Using the same idea:

1 + 99 999 = 100 000, 3 + 99 997 = 100 000, etc.

From 1 to 100,000, there are 100,000 numbers, or 50,000 pairs that add up to 100,000. There are 25,000 odd-number pairs. The sum is

100,000 x 25,000

Final Sum:

=(300,000 x 25,000) / (100,000 x 25,000)

=(300,000) / (100,000 ), where the 25,000s cancel out.

= 3

(100000+1+100000+3+...)/1+3+5.... A total of 50000 nos so (100000*50000 + 50000^2)/50000^2 = 3 (since 1+3+5+...n= n^2)

for denominator part summation of no.s is (99999 100000/2)-49999 50000=2500000000, for numerator we can write 100000+1+100000+2+100000+3+.........+100000+99999= 5000000000+2500000000=7500000000, 7500000000/2500000000=3

Finding the two sums and then dividing is the hard way. The average term on top is the average of $100,001$ and $199,999$ ; thus it is $150,000$ . The average on the bottom is similarly found; it is $50,000$ . And the top and the bottom have equally many terms. So it's just $150,000/50,000$ , which is $3$ .

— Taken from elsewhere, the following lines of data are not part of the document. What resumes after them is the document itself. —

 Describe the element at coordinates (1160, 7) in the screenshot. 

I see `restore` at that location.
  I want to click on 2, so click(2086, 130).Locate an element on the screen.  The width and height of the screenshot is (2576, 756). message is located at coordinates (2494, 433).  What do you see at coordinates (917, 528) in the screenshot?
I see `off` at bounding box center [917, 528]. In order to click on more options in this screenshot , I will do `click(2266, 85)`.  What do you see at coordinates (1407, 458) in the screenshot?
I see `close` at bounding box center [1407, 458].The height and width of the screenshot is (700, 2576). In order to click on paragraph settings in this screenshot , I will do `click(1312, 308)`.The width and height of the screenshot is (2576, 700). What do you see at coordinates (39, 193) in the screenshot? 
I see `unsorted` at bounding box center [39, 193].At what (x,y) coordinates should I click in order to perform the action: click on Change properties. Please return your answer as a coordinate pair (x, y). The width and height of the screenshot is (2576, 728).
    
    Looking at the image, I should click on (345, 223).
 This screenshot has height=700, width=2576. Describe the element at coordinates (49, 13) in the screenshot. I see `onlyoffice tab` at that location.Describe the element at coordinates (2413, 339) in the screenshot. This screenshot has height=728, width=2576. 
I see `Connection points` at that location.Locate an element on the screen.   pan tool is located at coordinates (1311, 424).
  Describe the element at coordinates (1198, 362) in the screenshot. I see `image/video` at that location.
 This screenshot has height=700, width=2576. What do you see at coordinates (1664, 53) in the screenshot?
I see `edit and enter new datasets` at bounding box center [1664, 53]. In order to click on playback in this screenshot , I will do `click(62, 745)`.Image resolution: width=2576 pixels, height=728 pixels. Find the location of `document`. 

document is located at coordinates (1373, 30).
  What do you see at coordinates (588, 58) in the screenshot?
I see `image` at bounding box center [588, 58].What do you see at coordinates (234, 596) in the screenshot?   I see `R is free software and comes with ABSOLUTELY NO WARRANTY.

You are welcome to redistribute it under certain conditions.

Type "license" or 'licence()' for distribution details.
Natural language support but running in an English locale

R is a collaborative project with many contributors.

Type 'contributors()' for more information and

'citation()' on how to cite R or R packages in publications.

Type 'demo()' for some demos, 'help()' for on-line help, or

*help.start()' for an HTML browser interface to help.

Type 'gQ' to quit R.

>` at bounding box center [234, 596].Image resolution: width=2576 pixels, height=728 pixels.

I'd have written $1+3+5+7+9+11+\cdots+99999$ (with \cdots) or at least $1+3+5+7+9+11+\ldots+99999$ rather than $1+3+5+7+9+11+...+99999$ (with just three dots: ... ). Notice the resulting asymmetry: the leftmost dot is closer to the nearby plus sign than the rightmost dot is to its nearby plus sign. And if you do this is genuine LaTeX (which is not limited to math notation) as opposed to this stripped-down thing, the use of actual dots will neglect proper spacing between the dots.